Author: Daniel Tobin
Publisher:
Published: 2011
Total Pages: 0
ISBN-13: 9780268042370
DOWNLOAD EBOOKAwake in America seeks to establish a conversation between Irish and Irish American literature that challenges many of the long-accepted boundaries between the two.
Author: Helen Vendler
Publisher: Belknap Press
Published: 1985
Total Pages: 456
ISBN-13:
DOWNLOAD EBOOKJoin Professor Helen Vendler in her course lecture on the Yeats poem "Among School Children". View her insightful and passionate analysis along with a condensed reading and student comments on the course. The poetry collected in this volume reveals the range and power of the contemporary American imagination.
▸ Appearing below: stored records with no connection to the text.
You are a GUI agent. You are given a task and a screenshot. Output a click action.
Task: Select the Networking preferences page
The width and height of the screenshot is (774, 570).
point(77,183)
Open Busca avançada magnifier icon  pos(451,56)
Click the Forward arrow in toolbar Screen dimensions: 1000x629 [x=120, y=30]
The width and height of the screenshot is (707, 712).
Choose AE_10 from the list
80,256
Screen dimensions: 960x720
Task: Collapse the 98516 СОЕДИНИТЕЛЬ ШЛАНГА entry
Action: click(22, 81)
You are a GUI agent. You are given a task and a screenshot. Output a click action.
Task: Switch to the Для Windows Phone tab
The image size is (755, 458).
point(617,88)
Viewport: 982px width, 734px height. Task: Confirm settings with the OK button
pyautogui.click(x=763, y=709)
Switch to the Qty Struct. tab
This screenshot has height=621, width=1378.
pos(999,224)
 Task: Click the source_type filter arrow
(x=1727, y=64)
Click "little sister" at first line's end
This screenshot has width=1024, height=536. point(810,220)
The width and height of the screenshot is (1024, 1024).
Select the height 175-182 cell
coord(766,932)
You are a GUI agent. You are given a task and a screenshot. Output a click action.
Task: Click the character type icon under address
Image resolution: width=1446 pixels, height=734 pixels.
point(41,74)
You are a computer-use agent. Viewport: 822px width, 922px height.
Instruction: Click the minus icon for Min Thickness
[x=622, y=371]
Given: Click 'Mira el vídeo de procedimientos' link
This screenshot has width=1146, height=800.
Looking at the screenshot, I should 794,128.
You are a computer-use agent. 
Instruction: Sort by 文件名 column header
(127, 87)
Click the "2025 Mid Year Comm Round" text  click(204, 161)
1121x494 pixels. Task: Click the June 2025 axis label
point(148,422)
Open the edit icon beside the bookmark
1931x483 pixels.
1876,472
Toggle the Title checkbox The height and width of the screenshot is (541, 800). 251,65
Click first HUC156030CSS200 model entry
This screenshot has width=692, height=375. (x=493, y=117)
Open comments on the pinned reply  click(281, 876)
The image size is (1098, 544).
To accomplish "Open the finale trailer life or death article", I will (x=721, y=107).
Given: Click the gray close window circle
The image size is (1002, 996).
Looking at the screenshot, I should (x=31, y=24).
The verve, freedom, and boldness of American English are combined with the new harmonies of modern cadence. Here are distillations of twentieth-century perception, feeling, and thought, and reflections of changing social realities, scientific and psychoanalytic insights, and the strong voices of feminism and black consciousness. This is a book for those who value fresh and original poetry and for readers worldwide who are curious about contemporary American experience. Helen Vendler relies on her own taste and judgment in singling out excellent poems, beginning with the late modernist flowering of Wallace Stevens and continuing to the present. Her wide-ranging Introduction places recent American poetry in its aesthetic and social contexts. The anthology provides an extensive offering of the work of major poets and introduces many writers who are only now beginning to make their reputation. Thirty-five poets are included, with a representative selection from the earlier to later work of each and a significant number of long poems. Brief biographies of the poets are appended.
Author: David Lehman
Publisher: Oxford University Press, USA
Published: 2006
Total Pages: 1193
ISBN-13: 019516251X
DOWNLOAD EBOOKRedefines the great canon of American poetry from its origins in the 17th century right up to the present.
Author: Edward Hirsch
Publisher: HarperCollins
Published: 2014-04-08
Total Pages: 683
ISBN-13: 0547737467
DOWNLOAD EBOOKA major addition to the literature of poetry, Edward Hirsch’s sparkling new work is a compilation of forms, devices, groups, movements, isms, aesthetics, rhetorical terms, and folklore—a book that all readers, writers, teachers, and students of poetry will return to over and over. Hirsch has delved deeply into the poetic traditions of the world, returning with an inclusive, international compendium. Moving gracefully from the bards of ancient Greece to the revolutionaries of Latin America, from small formal elements to large mysteries, he provides thoughtful definitions for the most important poetic vocabulary, imbuing his work with a lifetime of scholarship and the warmth of a man devoted to his art. Knowing how a poem works is essential to unlocking its meaning. Hirsch’s entries will deepen readers’ relationships with their favorite poems and open greater levels of understanding in each new poem they encounter. Shot through with the enthusiasm, authority, and sheer delight that made How to Read a Poem so beloved, A Poet’s Glossary is a new classic.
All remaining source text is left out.